Arthur lives in Baltimore, Maryland and is an associate professor in the Writing Seminars at Johns Hopkins University.

== Career ==
He began his career at the University of Toronto, earning a Bachelor of Arts degree in English in 1998. He then earned a Master of Arts in Fiction from the University of New Brunswick in 2001 and a Master of Fine Arts in Poetry from the University of Washington in 2003. Arthur taught composition at Northwest Missouri State University. He has also taught as an instructor at the School of Continuing Studies at Stanford University.

Arthur is now an Associate Professor in the Writing Seminars at Johns Hopkins University.
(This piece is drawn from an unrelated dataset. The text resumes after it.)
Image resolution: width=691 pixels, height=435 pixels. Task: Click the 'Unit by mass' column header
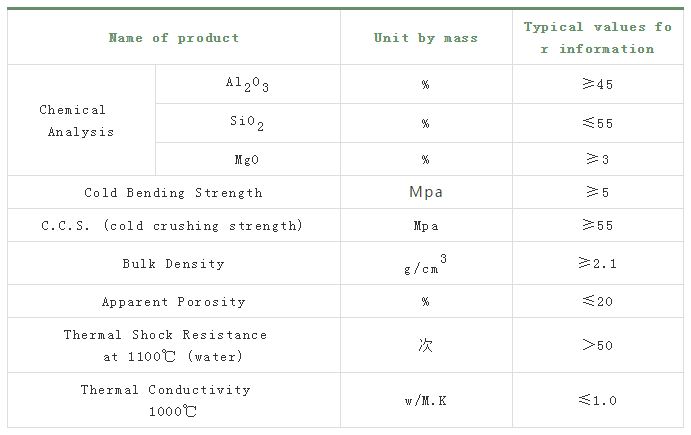click(426, 38)
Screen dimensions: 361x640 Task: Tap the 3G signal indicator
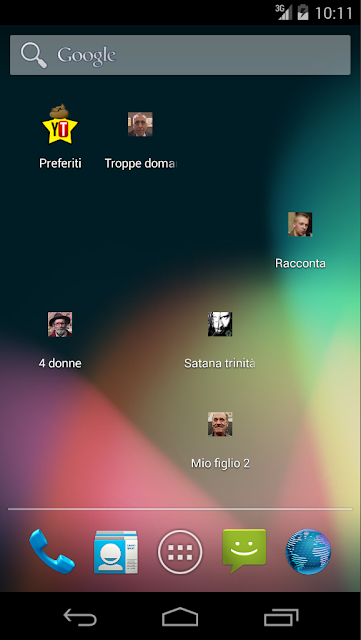coord(283,12)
He also serves as Director of Graduate Studies.

=== Style ===
Arthur's poems leverage rhythm to make a sort of "music". He said in an interview with the Los Angeles Review of Books, "I've always loved poems that can assert a hypnotic power over the listener, that can transport the listener through sound." Arthur's style is marked by free verse lines that incorporate rhyme and meter.

==Publications==

=== Books ===
The Suicide's Son (Vehicule Press, 2019)

Charms Against Lightning (Copper Canyon Press, 2012)

=== Chapbooks ===
Hundred Acre Wood (Anstruther Press, 2018)

Rowlock (Junction Books, 2000)

=== Anthologies ===
Resisting Canada: An Anthology of Poems (Vehicule Press, 2019)
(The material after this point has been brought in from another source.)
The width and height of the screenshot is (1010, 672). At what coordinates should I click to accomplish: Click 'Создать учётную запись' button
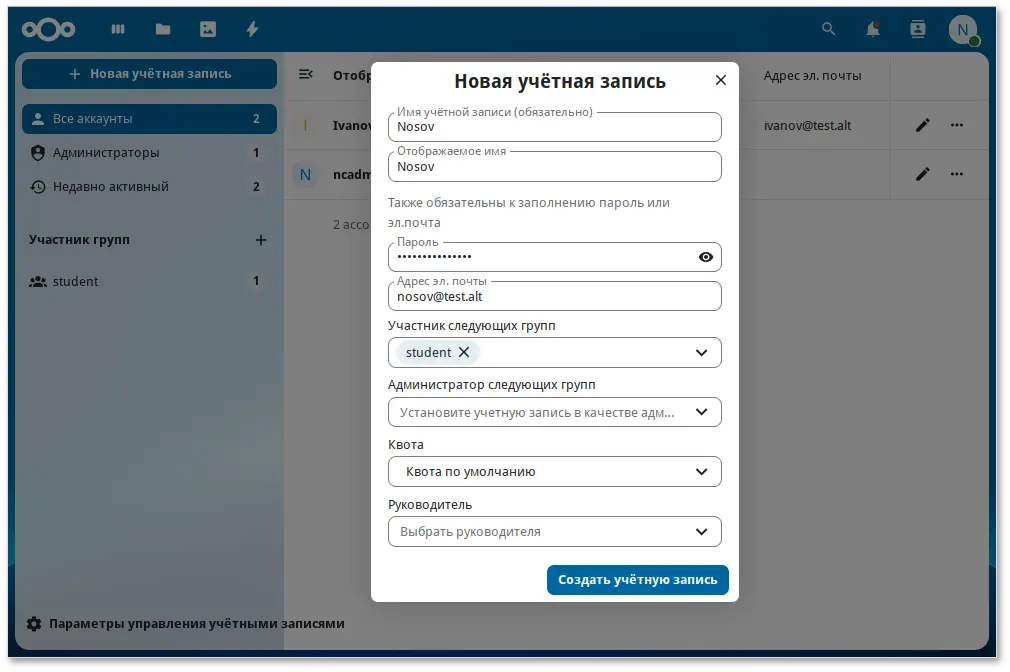click(637, 580)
Here: Poems for the Planet (Copper Canyon Press, 2019)

The Next Wave (Palimpsest Press, 2018)

Resistance, Rebellion, Life: 50 Poems Now (Knopf, 2017)

The Best Canadian Poetry in English 2016 (Tightrope Books, 2016)

Best New Poets 2010 (University of Virginia Press, 2010)

The Best Canadian Poetry in English 2008 (Tightrope Books, 2008)

=== Poems ===
"School for Boys" The Southern Review (2019)

"Hundred Acre Wood" The Southern Review (2018)

"Model-Train Display at Christmas in a Shopping Mall Food Court" The Southern Review (2018)

=== Prose ===
"Some Thoughts on Ambiguity: Mystery, Truth, and Lies" AGNI Online (2018)

== Awards, honors, and fellowships ==

Athur was the 2022 Writer in Residence at John Cabot University's Institute for Creative Writing and Literary Translation in Rome, Italy.

Arthur was one of the 2121 Baker Artist Award recipients.

In 2019 Arthur received a Visiting Fellowship at Exeter College at Oxford University. In the fall of 2019, he was once again a Lannan Foundation writer-in-residence. Also in 2019, he was in residence at the Camargo Foundation in Cassis, France.

In January 2018, Arthur was a Jay and Deborah Last Fellow at the American Antiquarian Society. He also received The Southern Review's James Olney Award for his poem "School for Boys".

In 2017, Arthur received a Mid Atlantic Arts Foundation grant in support of a residency at the Virginia Center for the Creative Arts. In the summer of 2017, he was a poet-in-residence at the Al Purdy A-Frame.

In 2016 he was the Fulbright Distinguished Scholar in Creative Writing at Queen's University in Belfast in Northern Ireland.

Arthur received the Rubys Artist Project Grant from the Greater Baltimore Cultural Alliance in 2015.

In 2014, Arthur was a resident of the MacDowell Colony for the third time.

In the summer of 2013, Arthur was a Lannan Foundation writer-in-residence.

In 2012, Arthur received a Hodder Fellowship from Princeton University. Also in 2012, he was a writer-in-residence at The Amy Clampitt House.

In 2011 Arthur received the Joan Nordell Fellowship from Harvard University. This visiting fellowship allowed Arthur to complete research titled "Audio Research in the Woodberry Poetry Room, Rhythm in 20th-Century English Language Verse".

In 2010, Arthur was a resident at the MacDowell Colony for a second time. Also in 2010, Arthur was a writer-in-residence at Spiro Arts in Utah.

From 2007-2009, Arthur was a Wallace Stegner Fellow in Poetry at Stanford University.

In 2006, Arthur received the Amy Lowell Traveling Poetry Scholarship.

In the spring of 2005, Arthur was a resident fellow at La Napoule Art Foundation in France.

From 2004-2005 Arthur was a writer-in-residence at the Richard Hugo House. Also in 2004, James Arthur was an artist-in-residence at Yaddo in Saratoga Springs, New York. In this year, Arthur received the "Discovery"/The Nation Prize.

In 2003, Arthur was a writer-in-residence at the MacDowell Colony in New Hampshire. There he worked in the Phi Beta Studio.